# Document passage:
□ □ □ □

In [1]:
%%capture
%load_ext autoreload
%autoreload 2
from setup_nb_env import *

from epsampling.utils import load_csv
# pd.set_option('display.float_format', lambda x: '%.3f' % x)
from epsampling.utils import drop_sers_with_nans
from epsampling.utils import date_str_to_int

DATA_DIR = '/work/users/k/4/k4thryn/Repos/EpSampling/data/'
DT = datetime.today().strftime('%Y%m%d-%H%M%S')

from IPython.display import Audio

def meow():
    display(Audio(filename='../cat_meow2.wav', autoplay=True))

In [2]:
import glob
import os
from tqdm.notebook import tqdm 

In [3]:
def get_hub_df(state_fips=None):
    '''
    params:
        state_fips (str) -> which state data to subset if desired. if not then
        all states' data are returned. NC state fips is '37'.
    returns:
        df (pd.DataFrame) -> dataframe of covidhub ensemble projections.
    '''
    my_dir = os.path.join(DATA_DIR,'raw','COVIDhub-ensemble')

□ □ □ □

# Provided information:
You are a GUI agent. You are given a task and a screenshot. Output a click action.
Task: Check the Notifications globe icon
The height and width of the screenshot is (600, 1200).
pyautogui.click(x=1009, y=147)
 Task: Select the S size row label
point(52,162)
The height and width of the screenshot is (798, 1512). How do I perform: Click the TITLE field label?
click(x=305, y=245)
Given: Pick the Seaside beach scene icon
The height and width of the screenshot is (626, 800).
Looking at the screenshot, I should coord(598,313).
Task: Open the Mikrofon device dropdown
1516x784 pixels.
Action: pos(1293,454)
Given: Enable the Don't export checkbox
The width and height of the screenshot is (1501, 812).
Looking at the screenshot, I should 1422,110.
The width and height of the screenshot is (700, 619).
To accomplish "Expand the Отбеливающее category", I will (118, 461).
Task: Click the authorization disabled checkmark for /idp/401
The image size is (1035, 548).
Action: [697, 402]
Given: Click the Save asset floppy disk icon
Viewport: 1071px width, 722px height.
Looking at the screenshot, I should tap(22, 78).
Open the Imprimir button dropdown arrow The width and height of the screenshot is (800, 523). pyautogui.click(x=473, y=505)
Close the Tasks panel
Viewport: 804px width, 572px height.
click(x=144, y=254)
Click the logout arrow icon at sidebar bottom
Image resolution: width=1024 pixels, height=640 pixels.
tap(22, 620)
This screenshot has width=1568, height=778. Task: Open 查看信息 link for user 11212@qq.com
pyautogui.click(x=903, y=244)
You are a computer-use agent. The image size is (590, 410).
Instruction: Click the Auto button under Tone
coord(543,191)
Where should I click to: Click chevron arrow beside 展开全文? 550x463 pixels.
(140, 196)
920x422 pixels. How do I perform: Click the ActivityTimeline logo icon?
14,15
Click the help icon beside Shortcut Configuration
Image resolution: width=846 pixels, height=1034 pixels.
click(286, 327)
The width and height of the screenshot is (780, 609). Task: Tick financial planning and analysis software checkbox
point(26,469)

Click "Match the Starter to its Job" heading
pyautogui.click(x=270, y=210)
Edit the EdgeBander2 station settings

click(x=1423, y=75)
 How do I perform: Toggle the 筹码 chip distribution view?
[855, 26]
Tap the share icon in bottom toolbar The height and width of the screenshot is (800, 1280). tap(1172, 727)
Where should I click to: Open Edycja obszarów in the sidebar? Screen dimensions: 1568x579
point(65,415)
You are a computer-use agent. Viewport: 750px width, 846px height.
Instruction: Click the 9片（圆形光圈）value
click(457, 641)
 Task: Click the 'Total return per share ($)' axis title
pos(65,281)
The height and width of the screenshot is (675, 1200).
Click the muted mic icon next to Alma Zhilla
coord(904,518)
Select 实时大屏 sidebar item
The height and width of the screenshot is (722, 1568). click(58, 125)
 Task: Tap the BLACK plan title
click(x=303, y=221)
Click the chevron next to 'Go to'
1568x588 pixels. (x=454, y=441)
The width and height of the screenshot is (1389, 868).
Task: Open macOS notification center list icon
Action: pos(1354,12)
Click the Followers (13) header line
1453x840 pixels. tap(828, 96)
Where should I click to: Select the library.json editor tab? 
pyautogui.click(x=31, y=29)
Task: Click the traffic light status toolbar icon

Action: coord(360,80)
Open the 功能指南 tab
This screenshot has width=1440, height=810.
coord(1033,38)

□ □ □ □

# Brief 1:
Please explain in one to three sentences what the state_fips parameter of get_hub_df does in the notebook code, and what the function returns when it is left out.
# Brief 2:
In the notebook code, which folder inside the raw data directory does get_hub_df point to?
The lines have no connection to the notebook code.

# Answer 1:
The state_fips parameter picks which state's data to subset, given as a FIPS string such as '37' for North Carolina. When it is not supplied, the function returns the data for all states.

# Answer 2:
COVIDhub-ensemble